▶ [Fragmento citado]:
════

Las expediciones de Jorge Juan, Celestino Mutis y Alejandro Malaspina han centrado el último encuentro del ciclo Viajeros científicos. Los historiadores Juan Pimentel y José de la Sota han hablado de estos viajes con los alumnos de los colegios Santa Bárbara y del Instituto Villaverde.
Madrid, 13 de junio de 2008
Ambos historiadores han explicado las grandes expediciones de la Ilustración como “una de las fuentes empíricas del conocimiento”. En el mundo occidental, ha dicho Juan Pimentel, los viajes ocupan un lugar muy especial, aunque no gozaban de buena fama “pues como no se podía comprobar lo que describían tenían fama de mentirosos. El primer gran expedicionario fue Ulises, los griegos y los romanos elegían el viaje para narrarse a sí mismos”.

════

▶ [Información extraída]:
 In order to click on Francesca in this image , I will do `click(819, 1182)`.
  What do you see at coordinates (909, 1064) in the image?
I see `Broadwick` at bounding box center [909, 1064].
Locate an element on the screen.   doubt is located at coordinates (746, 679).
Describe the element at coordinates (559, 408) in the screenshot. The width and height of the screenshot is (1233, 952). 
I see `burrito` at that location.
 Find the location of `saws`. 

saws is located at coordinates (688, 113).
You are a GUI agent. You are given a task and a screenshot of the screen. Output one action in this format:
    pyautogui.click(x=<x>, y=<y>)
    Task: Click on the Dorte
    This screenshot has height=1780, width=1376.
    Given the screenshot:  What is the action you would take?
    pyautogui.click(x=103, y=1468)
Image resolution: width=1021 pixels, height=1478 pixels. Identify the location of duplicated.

════

▶ [Problema 1]: Según el fragmento citado sobre las expediciones científicas, ¿a quién consideró Juan Pimentel el primer gran expedicionario?
▶ [Problema 2]: Escribe la continuación del fragmento citado sobre las expediciones científicas de la Ilustración a partir de su última oración.

▶ [Resultado esperado 1]: A Ulises.

▶ [Resultado esperado 2]:
Es, sin embargo, en la Edad Moderna cuando las grandes navegaciones, junto al telescopio y el microscopio, se afianzan como instrumentos científicos. El investigador ha contado cómo la curiosidad sin fin de los tres viajeros –cuyas expediciones describe Pimentel en el libro Viajeros científicos: Jorge Juan, Mutis, Malaspina (Nivola)– les llevó a acometer grandes empresas que duraban años: Jorge Juan viajó a América para averiguar la forma de la Tierra; Celestino Mutis para reconocer y clasificar plantas y especies vegetales; Alejandro Malaspina para cartografiar las costas del Océano Pacífico, buscar el mítico paso del noroeste que comunicaría los océanos Pacífico y Atlántico e investigar las relaciones de las colonias con su metrópoli, ofreciendo descripciones de los individuos y su costumbres”. Con ellos se trasladaron naturalistas, dibujantes, marinos, cartógrafos. “Era la época de las grandes circunvalaciones del globo, la era de la Enciclopedia, que reúne en una enorme obra todo el saber científico hasta entonces, alejándose de concepciones religiosas o metafísicas”, ha subrayado.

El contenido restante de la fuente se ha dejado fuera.